##### DATASET EXCERPTS
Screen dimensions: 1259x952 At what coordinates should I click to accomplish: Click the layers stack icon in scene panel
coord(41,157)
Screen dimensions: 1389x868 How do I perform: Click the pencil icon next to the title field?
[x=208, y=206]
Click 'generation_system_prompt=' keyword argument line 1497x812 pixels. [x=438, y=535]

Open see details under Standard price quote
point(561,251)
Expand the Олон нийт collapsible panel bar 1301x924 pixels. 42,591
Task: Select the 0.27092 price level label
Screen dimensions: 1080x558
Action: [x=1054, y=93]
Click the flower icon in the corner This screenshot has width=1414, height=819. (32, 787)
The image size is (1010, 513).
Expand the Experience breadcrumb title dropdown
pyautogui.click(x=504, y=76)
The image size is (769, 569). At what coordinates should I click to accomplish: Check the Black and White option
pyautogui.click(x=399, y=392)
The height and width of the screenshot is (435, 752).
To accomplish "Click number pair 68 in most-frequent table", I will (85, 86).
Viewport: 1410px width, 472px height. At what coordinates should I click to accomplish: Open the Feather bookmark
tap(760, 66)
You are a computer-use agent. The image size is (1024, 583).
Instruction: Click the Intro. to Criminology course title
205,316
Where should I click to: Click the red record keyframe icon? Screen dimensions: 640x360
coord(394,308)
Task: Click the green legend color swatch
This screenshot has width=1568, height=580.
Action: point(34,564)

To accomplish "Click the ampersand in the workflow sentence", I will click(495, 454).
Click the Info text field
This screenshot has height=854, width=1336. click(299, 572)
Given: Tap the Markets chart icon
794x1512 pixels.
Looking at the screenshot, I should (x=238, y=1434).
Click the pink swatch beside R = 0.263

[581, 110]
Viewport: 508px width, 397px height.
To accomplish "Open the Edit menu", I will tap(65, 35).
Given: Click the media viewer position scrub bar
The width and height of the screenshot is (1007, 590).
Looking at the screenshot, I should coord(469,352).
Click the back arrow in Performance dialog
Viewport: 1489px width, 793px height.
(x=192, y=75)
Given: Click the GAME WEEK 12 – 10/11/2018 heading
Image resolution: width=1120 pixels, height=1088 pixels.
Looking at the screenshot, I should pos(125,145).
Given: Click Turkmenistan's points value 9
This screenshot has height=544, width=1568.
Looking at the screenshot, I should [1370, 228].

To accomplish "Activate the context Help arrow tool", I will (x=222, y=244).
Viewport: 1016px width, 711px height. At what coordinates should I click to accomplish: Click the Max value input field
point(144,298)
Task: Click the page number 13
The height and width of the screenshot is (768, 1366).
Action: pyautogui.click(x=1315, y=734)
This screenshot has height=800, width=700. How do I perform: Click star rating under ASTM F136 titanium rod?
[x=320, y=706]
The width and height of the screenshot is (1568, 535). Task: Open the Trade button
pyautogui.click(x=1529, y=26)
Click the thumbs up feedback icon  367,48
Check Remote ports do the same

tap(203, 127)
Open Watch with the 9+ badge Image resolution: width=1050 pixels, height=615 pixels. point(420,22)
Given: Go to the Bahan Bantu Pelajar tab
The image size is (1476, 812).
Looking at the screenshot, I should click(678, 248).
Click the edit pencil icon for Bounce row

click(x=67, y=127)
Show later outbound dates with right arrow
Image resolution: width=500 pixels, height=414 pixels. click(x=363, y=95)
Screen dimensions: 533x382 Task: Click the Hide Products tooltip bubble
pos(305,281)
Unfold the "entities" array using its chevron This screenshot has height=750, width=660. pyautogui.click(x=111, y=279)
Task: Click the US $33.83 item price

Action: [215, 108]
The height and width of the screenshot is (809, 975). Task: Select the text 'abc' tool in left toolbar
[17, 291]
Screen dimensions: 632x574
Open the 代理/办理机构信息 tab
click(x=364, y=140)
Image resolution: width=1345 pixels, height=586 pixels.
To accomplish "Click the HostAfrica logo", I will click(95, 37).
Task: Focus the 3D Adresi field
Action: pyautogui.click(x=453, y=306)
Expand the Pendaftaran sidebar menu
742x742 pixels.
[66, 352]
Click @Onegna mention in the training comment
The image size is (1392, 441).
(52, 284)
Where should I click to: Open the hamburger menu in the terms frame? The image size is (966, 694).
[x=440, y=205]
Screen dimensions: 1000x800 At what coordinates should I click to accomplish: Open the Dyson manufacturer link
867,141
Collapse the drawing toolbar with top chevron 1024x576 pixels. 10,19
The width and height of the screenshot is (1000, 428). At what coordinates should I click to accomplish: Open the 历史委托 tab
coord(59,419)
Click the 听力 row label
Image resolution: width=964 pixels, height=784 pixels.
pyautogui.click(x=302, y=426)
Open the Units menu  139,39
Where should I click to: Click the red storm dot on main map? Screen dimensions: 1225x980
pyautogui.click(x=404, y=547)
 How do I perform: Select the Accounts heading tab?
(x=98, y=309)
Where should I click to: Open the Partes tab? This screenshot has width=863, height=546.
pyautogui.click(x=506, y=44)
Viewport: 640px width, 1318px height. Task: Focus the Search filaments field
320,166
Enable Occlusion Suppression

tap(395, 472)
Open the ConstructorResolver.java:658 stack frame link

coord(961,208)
##########
● WORK ITEM:
Write the records out in full, exactly as they read above.

● ANSWER TO THE PROBLEM:
Screen dimensions: 1259x952 At what coordinates should I click to accomplish: Click the layers stack icon in scene panel
coord(41,157)
Screen dimensions: 1389x868 How do I perform: Click the pencil icon next to the title field?
[x=208, y=206]
Click 'generation_system_prompt=' keyword argument line 1497x812 pixels. [x=438, y=535]

Open see details under Standard price quote
point(561,251)
Expand the Олон нийт collapsible panel bar 1301x924 pixels. 42,591
Task: Select the 0.27092 price level label
Screen dimensions: 1080x558
Action: [x=1054, y=93]
Click the flower icon in the corner This screenshot has width=1414, height=819. (32, 787)
The image size is (1010, 513).
Expand the Experience breadcrumb title dropdown
pyautogui.click(x=504, y=76)
The image size is (769, 569). At what coordinates should I click to accomplish: Check the Black and White option
pyautogui.click(x=399, y=392)
The height and width of the screenshot is (435, 752).
To accomplish "Click number pair 68 in most-frequent table", I will (85, 86).
Viewport: 1410px width, 472px height. At what coordinates should I click to accomplish: Open the Feather bookmark
tap(760, 66)
You are a computer-use agent. The image size is (1024, 583).
Instruction: Click the Intro. to Criminology course title
205,316
Where should I click to: Click the red record keyframe icon? Screen dimensions: 640x360
coord(394,308)
Task: Click the green legend color swatch
This screenshot has width=1568, height=580.
Action: point(34,564)

To accomplish "Click the ampersand in the workflow sentence", I will click(495, 454).
Click the Info text field
This screenshot has height=854, width=1336. click(299, 572)
Given: Tap the Markets chart icon
794x1512 pixels.
Looking at the screenshot, I should (x=238, y=1434).
Click the pink swatch beside R = 0.263

[581, 110]
Viewport: 508px width, 397px height.
To accomplish "Open the Edit menu", I will tap(65, 35).
Given: Click the media viewer position scrub bar
The width and height of the screenshot is (1007, 590).
Looking at the screenshot, I should coord(469,352).
Click the back arrow in Performance dialog
Viewport: 1489px width, 793px height.
(x=192, y=75)
Given: Click the GAME WEEK 12 – 10/11/2018 heading
Image resolution: width=1120 pixels, height=1088 pixels.
Looking at the screenshot, I should pos(125,145).
Given: Click Turkmenistan's points value 9
This screenshot has height=544, width=1568.
Looking at the screenshot, I should [1370, 228].

To accomplish "Activate the context Help arrow tool", I will (x=222, y=244).
Viewport: 1016px width, 711px height. At what coordinates should I click to accomplish: Click the Max value input field
point(144,298)
Task: Click the page number 13
The height and width of the screenshot is (768, 1366).
Action: pyautogui.click(x=1315, y=734)
This screenshot has height=800, width=700. How do I perform: Click star rating under ASTM F136 titanium rod?
[x=320, y=706]
The width and height of the screenshot is (1568, 535). Task: Open the Trade button
pyautogui.click(x=1529, y=26)
Click the thumbs up feedback icon  367,48
Check Remote ports do the same

tap(203, 127)
Open Watch with the 9+ badge Image resolution: width=1050 pixels, height=615 pixels. point(420,22)
Given: Go to the Bahan Bantu Pelajar tab
The image size is (1476, 812).
Looking at the screenshot, I should click(678, 248).
Click the edit pencil icon for Bounce row

click(x=67, y=127)
Show later outbound dates with right arrow
Image resolution: width=500 pixels, height=414 pixels. click(x=363, y=95)
Screen dimensions: 533x382 Task: Click the Hide Products tooltip bubble
pos(305,281)
Unfold the "entities" array using its chevron This screenshot has height=750, width=660. pyautogui.click(x=111, y=279)
Task: Click the US $33.83 item price

Action: [215, 108]
The height and width of the screenshot is (809, 975). Task: Select the text 'abc' tool in left toolbar
[17, 291]
Screen dimensions: 632x574
Open the 代理/办理机构信息 tab
click(x=364, y=140)
Image resolution: width=1345 pixels, height=586 pixels.
To accomplish "Click the HostAfrica logo", I will click(95, 37).
Task: Focus the 3D Adresi field
Action: pyautogui.click(x=453, y=306)
Expand the Pendaftaran sidebar menu
742x742 pixels.
[66, 352]
Click @Onegna mention in the training comment
The image size is (1392, 441).
(52, 284)
Where should I click to: Open the hamburger menu in the terms frame? The image size is (966, 694).
[x=440, y=205]
Screen dimensions: 1000x800 At what coordinates should I click to accomplish: Open the Dyson manufacturer link
867,141
Collapse the drawing toolbar with top chevron 1024x576 pixels. 10,19
The width and height of the screenshot is (1000, 428). At what coordinates should I click to accomplish: Open the 历史委托 tab
coord(59,419)
Click the 听力 row label
Image resolution: width=964 pixels, height=784 pixels.
pyautogui.click(x=302, y=426)
Open the Units menu  139,39
Where should I click to: Click the red storm dot on main map? Screen dimensions: 1225x980
pyautogui.click(x=404, y=547)
 How do I perform: Select the Accounts heading tab?
(x=98, y=309)
Where should I click to: Open the Partes tab? This screenshot has width=863, height=546.
pyautogui.click(x=506, y=44)
Viewport: 640px width, 1318px height. Task: Focus the Search filaments field
320,166
Enable Occlusion Suppression

tap(395, 472)
Open the ConstructorResolver.java:658 stack frame link

coord(961,208)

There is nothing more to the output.